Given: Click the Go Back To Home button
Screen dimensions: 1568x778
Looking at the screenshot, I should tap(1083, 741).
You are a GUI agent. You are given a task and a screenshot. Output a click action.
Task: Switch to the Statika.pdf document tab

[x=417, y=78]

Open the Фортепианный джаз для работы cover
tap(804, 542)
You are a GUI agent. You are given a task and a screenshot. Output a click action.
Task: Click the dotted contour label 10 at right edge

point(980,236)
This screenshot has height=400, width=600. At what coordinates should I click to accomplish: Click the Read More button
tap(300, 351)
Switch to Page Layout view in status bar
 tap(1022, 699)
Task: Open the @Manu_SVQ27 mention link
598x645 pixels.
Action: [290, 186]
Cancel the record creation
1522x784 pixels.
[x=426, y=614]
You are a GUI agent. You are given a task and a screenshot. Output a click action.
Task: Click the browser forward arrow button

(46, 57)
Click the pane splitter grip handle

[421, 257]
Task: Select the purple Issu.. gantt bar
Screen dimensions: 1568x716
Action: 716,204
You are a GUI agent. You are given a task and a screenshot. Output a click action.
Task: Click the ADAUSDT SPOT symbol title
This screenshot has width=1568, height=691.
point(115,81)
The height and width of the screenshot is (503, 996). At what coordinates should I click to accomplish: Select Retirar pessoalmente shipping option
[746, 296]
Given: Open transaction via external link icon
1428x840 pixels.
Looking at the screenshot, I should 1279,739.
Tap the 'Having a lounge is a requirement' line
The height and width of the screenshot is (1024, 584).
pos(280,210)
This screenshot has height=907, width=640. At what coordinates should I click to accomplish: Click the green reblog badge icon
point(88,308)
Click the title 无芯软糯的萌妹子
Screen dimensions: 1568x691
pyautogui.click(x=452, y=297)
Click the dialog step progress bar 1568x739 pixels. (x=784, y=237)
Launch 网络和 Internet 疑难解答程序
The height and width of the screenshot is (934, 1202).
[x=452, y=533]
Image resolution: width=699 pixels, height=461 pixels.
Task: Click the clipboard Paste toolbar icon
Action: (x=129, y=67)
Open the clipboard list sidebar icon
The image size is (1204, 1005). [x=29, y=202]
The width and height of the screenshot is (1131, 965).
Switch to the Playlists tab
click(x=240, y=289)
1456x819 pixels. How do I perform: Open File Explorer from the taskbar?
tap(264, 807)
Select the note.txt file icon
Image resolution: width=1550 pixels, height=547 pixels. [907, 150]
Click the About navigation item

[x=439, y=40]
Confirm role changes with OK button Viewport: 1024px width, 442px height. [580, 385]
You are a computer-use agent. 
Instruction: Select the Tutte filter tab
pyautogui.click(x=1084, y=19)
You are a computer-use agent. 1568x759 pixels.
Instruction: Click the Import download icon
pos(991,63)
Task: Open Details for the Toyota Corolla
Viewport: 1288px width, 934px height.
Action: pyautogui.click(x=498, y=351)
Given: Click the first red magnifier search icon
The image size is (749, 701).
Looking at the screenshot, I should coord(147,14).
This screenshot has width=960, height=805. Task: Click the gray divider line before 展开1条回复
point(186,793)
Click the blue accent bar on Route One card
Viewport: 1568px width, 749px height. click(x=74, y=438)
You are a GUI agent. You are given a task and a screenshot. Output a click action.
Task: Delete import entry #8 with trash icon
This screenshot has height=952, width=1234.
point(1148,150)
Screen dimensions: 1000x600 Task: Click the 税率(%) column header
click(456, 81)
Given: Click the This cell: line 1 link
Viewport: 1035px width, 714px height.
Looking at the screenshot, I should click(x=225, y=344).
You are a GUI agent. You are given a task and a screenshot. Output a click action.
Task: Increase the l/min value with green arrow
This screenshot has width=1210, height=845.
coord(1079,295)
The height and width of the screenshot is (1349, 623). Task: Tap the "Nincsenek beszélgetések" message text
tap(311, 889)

■ WHAT YOU HAVE TO DO ■
Locate every line in the entries above that contains the string "coordinates", and copy each of those lines in full.

■ OUTPUT BELOW ■
This screenshot has height=400, width=600. At what coordinates should I click to accomplish: Click the Read More button
The height and width of the screenshot is (503, 996). At what coordinates should I click to accomplish: Select Retirar pessoalmente shipping option
This screenshot has height=907, width=640. At what coordinates should I click to accomplish: Click the green reblog badge icon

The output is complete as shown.